Welcome to my first blog!

As an Identity System Administrator, I would say that a good portion of my day was spent configuring Okta and other identity systems. As I have moved more into an Identity Engineering role, analytics has become more important to the decision making process. My identity system is Okta, and Okta doesn't make it very clear to understand some of the more interesting datapoints, like:

How are users assigned to each application?
Which users are accessing applications?
Which applications might be over-provisioned?
How are users interacting with Okta when logging into their systems?

My goal for this blog is to walk you, The Reader, through importing your Okta configuration data into a Databricks workspace and analyzing that data via Queries, Dashboards, and AI/BI conversations.

Requirements

In order to successfully follow along with this blog series, you should have a couple of things available to you.

A Databricks account/workspace
An Okta account with Administrative permissions to generate an API token.
- While it is possible to use OAuth for authentication, that will be covered in a later post. As we begin, we'll start with an API token.
- If you do not have an Okta account to work with, or you don't want to use your production account while working through these blogs, you can always sign up for a free developer instance: https://developer.okta.com/signup
While this series will be geared towards the implementation of Okta system configurations ingestion to Databricks, this same method can be used for ANY system with API endpoints available!

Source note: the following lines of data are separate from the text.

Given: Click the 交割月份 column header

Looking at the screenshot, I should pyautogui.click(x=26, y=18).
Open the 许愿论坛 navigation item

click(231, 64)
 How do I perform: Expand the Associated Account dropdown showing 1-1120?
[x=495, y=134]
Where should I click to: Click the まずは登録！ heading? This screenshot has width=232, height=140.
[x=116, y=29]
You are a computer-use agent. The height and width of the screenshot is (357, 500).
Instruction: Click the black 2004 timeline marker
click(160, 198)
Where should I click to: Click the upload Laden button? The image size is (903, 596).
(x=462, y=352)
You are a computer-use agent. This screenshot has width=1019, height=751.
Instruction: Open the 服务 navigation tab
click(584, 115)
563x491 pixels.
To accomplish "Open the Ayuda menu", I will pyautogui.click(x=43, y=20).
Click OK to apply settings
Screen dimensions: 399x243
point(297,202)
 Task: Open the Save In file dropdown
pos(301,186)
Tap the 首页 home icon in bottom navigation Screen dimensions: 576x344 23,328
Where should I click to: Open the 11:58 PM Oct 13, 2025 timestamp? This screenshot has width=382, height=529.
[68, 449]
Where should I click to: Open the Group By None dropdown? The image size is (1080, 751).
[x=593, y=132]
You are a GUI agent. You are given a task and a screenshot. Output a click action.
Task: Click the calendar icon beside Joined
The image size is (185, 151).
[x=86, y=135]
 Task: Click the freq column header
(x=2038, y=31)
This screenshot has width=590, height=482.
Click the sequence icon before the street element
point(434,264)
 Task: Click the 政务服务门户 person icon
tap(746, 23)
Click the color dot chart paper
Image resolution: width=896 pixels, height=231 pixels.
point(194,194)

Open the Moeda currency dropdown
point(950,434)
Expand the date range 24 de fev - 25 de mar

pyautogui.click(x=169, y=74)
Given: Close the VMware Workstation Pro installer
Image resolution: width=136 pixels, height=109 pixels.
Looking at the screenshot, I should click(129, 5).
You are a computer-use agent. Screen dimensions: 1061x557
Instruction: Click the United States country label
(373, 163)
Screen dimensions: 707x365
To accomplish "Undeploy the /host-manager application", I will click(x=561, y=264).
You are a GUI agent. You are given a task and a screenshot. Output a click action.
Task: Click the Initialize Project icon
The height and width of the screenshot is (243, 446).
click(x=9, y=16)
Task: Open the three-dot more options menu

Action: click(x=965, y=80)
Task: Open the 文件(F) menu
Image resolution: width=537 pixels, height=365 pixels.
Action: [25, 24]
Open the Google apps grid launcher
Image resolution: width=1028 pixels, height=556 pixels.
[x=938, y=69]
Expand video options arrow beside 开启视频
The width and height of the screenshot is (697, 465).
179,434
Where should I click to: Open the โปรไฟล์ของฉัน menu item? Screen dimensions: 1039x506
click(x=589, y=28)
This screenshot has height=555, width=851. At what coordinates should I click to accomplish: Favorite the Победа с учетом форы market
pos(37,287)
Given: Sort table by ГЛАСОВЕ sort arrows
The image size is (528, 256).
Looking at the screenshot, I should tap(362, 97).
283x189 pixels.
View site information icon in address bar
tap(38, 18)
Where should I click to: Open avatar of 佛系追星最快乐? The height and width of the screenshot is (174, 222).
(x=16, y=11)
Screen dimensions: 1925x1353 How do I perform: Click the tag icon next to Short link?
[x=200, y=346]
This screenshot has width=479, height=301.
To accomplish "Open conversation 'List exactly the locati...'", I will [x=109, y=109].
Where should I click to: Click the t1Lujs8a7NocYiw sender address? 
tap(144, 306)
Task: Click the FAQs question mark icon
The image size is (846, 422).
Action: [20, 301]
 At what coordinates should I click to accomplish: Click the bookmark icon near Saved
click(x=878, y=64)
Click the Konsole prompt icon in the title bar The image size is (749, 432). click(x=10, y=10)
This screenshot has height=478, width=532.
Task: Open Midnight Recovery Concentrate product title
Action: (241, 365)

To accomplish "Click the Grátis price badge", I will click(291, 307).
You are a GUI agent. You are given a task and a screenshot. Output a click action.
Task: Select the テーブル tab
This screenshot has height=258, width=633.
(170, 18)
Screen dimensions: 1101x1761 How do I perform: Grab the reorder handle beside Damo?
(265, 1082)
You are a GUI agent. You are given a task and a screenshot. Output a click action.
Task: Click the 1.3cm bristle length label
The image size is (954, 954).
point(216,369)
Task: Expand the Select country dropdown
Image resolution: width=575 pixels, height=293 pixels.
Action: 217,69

For the sake of brevity, I will assume that you already have a Databricks and Okta account at your disposal. If that's the case, then let's jump right in!

***Disclaimer: I am not a Data Engineer or Data Scientist. I am an Okta Administrator. That being said, many of the concepts discussed in this blog can likely be done much better than what I have done. I have learned this platform on my own, and fumbled through the process throughout the way, as I needed. PLEASE feel free to make this series better with your insights!

Secret Management

If you're working with APIs, you likely have a token that you need to utilize to hit the API endpoints you want to ingest to Databricks. You don't want to store these tokens in plain text within a Notebook. So, let's store them securely within Databricks Secrets.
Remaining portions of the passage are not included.